Iron ore prices ripped higher on Friday, finding support from continued strength in Chinese steel prices.
According to Metal Bulletin, the spot price for benchmark 62% fines jumped 1.8% to $67.49 a tonne, leaving it at the highest level since June 18.
From July 5, the benchmark has now added close to 7%.
Higher grades performed even stronger than the benchmark with 65% fines surging 2% to settle at $94.10 a tonne.
In contrast, less efficient, lower quality ore lagged the broader move with 58% fines slipping 0.3% to $38.78 a tonne.
Mid and higher grades were likely supported by continued gains in Chinese steel prices on Friday.
Rebar futures in Shanghai closed the day session at 4,126 yuan a tonne, the highest level in over five years.
Analysts put the continued gains down to a combination of strong demand, falling inventory levels and production curbs in Tangshan, a major industrial city in China’s north.
According to Mysteel consultancy, steel inventories held by Chinese traders fell by 104,700 tonnes to 9.89 million tonnes last week. Stocks of rebar fell by 1.8% to 4.48 million tonnes and hot-rolled coil stocks slipped 0.7% to 2.11 million tonnes, the group said.
The strong gains in steel futures flowed through to bulk commodity prices in Dalian.
Iron ore, coking coal and coke futures finished the session at 491.5, 2,221 and 1,195.5 yuan, well above Thursday’s night session close.
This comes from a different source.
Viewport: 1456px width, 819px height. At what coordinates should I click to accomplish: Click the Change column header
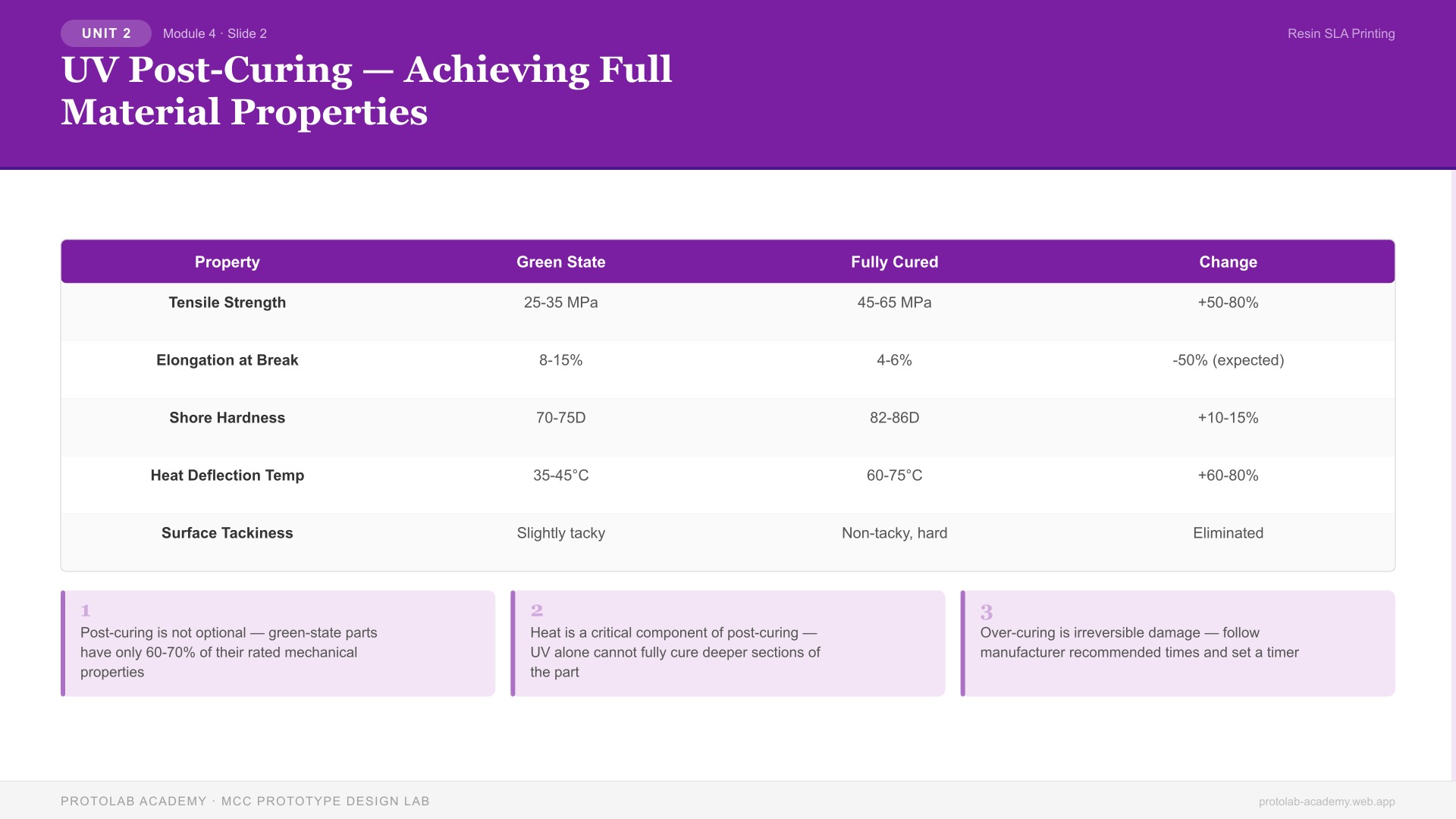1228,262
As seen in the scoreboard below, all four contracts managed to hold most of those gains in overnight trade on Friday.
SHFE Rebar ¥4,113 , 1.11%
DCE Iron Ore ¥490.50 , 1.03%
DCE Coking Coal ¥1,184.00 , -1.00%
DCE Coke ¥2,218.00 , 1.74%
Trade in Chinese commodity futures will resume at 11am AEST.
A swathe of Chinese PMI reports will be released this week, starting with official government readings on manufacturing and non-manufacturing sectors on Tuesday.